Urinary frequency increases during the first trimester of pregnancy, generally normalises during the second trimester, and increases again in the third trimester. The changes in the first trimester are generally thought to be due to changes in the maternal hormones, regulating altered kidney function. By the third trimester, the greatly enlarged uterus will be exerting pressure on the bladder, decreasing the maximum size and volume of urine it can contain, so the mother will pass smaller volumes of urine more frequently.
Explain the altered emotional state
Changes in the emotional state of the mother are thought mostly to be due to changes in hormone levels within the maternal system. The nature and extent of such changes are extremely variable, and will differ between women, and also between sequential pregnancies in a woman. As outlined below, emotional changes linked to pregnancy can be very variable.
In some cases women are said to ‘glow’ with their pregnancy and with happiness – they are delighted to be pregnant, and the world is wonderful.
Alternatively, women may be equally happy to be pregnant, but may be emotionally very labile, crying with little or no obvious cause; or they may become clinically depressed during pregnancy, which may continue into post-natal depression. Or the pregnancy may be a very positive experience, and after delivery the mother develops post-natal depression.
Explain the altered joints
Changes to the maternal pelvis, making the connections between the bones more flexible are necessary to permit the delivery of a normally-grown human infant.
Parallel changes are observed in other maternal joints, and these generally persist after pregnancy, causing permanent modifications to joint structure and (modestly) function.
Explain how the maternal immune system is suppressed during the pregnancy
Firstly, a number of factors that can suppress the maternal immune system are produced at the utero-placental interface. These co-operate to modify the maternal immune system, including decreasing the Th1 responses and increasing the Th2 system. These changes are relatively subtle, but co-operate to have an overall effect.

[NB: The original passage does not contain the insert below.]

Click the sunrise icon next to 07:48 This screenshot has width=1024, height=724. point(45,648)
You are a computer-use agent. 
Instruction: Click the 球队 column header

The second major system is that the placenta expresses some very unusual Human Leukocyte Antigens (HLA) on the surface that is in contact with maternal tissues. Unlike the HLA with which we are most familiar (HLA-A, HLA-B, HLA-D), which are very polymorphic and exist in millions of potential variants. the placental HLA are almost invariant. HLA-G has five known sequence variants.
Describe the function of HLA-G
In addition, the structure of HLA-G is quite simplistic compared with other HLAs, and the current view is that HLA-G (and perhaps other HLAs) provide an immunological signal that shows that the tissue is human – but little or no information on which human it is from. The presence of the ‘human’ marker means that the maternal immune system recognises the tissue as being human, and not as being ‘non-self’; in addition, HLA-G can suppress the activity of some leukocytes and can down-regulate the maternal immune system within the uterus.